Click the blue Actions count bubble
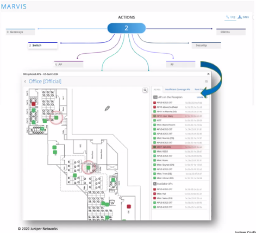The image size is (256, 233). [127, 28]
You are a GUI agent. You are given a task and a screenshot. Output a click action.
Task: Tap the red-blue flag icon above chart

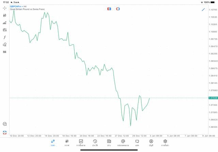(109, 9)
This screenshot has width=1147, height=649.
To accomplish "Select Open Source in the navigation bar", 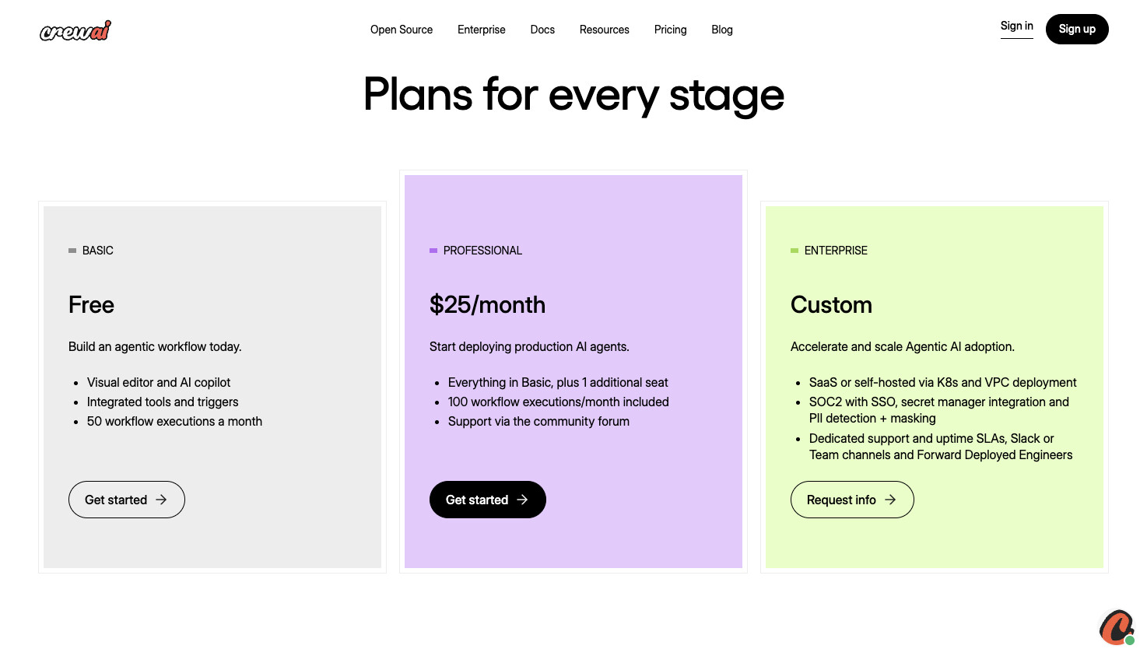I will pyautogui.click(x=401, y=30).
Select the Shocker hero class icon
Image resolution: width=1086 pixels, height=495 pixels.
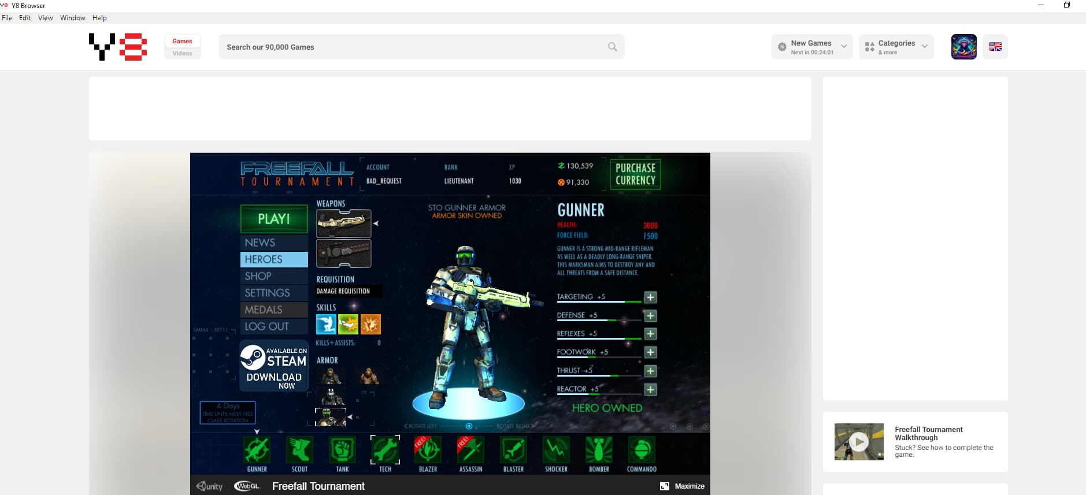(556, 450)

++++

§ Requirement: Count how many lines of the material hold the string "screenshot". Give the number and nothing more.

§ Answer for this exercise: 2